Daniel Naber
(380) Apache Lucene: Searching the Web and Everything Else
Peer-Refereed Talk
Tuesday, 2007-06-26, 15:50 - 16:30, Arena 9
Daniel Naber - Mindquarry GmbH (speaker)
Topics
Abstract
Apache Lucene is a collection of search-related software at the Apache Software
foundation, most notably Lucene Java (often just called "Lucene"),
Solr, and Nutch.
Considering its active community and the number of high-class deployments,
Lucene Java is by far the most successful Open Source fulltext search library.
It is used, amongst many others, to power the search at Wikipedia, monster.com,
and the desktop search tool Beagle.
Technically, Lucene is a pure Java library that requires Java 1.4 and has no
external dependencies. Solr and Nutch are Java-based applications that are built
on Lucene Java and that can be used almost without programming knowledge.

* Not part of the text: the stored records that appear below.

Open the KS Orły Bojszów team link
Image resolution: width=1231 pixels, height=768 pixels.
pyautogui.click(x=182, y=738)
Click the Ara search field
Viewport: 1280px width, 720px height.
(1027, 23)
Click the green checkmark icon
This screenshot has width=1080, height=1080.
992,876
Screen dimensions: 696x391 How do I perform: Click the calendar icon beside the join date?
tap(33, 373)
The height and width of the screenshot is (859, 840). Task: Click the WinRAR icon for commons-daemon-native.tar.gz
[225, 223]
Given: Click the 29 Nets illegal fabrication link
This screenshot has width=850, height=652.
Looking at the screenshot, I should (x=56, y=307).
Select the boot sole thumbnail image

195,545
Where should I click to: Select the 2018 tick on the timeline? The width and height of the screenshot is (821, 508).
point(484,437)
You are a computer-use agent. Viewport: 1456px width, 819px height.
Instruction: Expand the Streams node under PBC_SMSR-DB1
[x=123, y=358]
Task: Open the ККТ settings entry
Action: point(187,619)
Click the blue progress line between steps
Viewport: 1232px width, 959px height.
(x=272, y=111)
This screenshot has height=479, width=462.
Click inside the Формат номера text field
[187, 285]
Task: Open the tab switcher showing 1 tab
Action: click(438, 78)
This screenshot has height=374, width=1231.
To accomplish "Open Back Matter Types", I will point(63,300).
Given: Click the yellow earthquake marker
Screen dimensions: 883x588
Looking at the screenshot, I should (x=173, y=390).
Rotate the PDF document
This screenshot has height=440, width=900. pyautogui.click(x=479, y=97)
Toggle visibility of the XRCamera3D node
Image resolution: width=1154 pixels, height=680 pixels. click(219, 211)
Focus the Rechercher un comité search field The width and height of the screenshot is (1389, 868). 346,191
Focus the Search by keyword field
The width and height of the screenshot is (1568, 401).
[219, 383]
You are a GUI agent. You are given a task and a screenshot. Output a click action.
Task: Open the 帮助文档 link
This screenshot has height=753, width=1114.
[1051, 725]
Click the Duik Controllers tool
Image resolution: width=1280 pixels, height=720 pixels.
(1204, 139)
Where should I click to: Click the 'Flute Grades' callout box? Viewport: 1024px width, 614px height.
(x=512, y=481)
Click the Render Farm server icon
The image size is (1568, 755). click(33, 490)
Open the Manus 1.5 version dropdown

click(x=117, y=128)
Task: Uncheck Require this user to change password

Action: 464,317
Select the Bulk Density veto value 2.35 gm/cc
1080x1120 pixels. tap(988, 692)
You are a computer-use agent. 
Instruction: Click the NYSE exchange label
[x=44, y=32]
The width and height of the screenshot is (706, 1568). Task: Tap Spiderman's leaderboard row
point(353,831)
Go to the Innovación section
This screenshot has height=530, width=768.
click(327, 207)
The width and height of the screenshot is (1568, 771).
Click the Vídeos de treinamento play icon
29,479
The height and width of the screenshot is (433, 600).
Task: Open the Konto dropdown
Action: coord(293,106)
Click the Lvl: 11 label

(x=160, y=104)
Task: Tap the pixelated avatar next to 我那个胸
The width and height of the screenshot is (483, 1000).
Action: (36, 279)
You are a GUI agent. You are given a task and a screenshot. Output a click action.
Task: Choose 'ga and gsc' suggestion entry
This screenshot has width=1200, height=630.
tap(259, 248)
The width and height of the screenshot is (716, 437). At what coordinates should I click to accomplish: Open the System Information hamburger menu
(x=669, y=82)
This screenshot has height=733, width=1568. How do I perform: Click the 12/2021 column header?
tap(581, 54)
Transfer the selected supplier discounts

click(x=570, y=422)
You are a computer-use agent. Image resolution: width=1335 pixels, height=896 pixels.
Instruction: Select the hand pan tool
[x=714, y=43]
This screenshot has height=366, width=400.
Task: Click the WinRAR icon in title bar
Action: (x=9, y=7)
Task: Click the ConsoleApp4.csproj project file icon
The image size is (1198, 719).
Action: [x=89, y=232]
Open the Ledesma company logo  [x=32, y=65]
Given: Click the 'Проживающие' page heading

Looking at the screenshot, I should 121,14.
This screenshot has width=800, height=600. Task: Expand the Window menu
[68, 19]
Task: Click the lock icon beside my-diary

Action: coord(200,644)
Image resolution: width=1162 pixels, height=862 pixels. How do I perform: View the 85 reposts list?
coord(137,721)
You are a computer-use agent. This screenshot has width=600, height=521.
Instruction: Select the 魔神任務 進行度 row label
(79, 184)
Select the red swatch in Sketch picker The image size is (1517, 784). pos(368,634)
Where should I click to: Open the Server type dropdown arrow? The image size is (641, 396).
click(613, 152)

The talk will introduce fulltext indexing and searching with Lucene, Solr, and
Nutch. The important steps in fulltext information retrieval will be described:
file format conversion, meta data extraction, text normalization, and the
indexing step itself. Examples will be given to give you an idea of how easy it
is to use Lucene Java and when it may be more sensible to use Solr or Nutch --
or even a standard relational database.
Lucene Java will be explained using Java code examples, showing how the
important classes fit together. Solr is a Lucene-based search server with HTTP
interfaces which expect and return XML documents. It has some higher level
feature like a web frontend, replication, and caching which make it an
interesting alternative even for software developer's that are willing to learn
Lucene Java. Solr's configuration files will be explained and the XML format
will be shown.
Unlike Lucene Java, Nutch is not a library but a complete web search engine.
Technically Nutch is Lucene plus a web crawler, a plug-in system, document
converters, and a web search front end. A short demonstration will show how to
get the crawler started.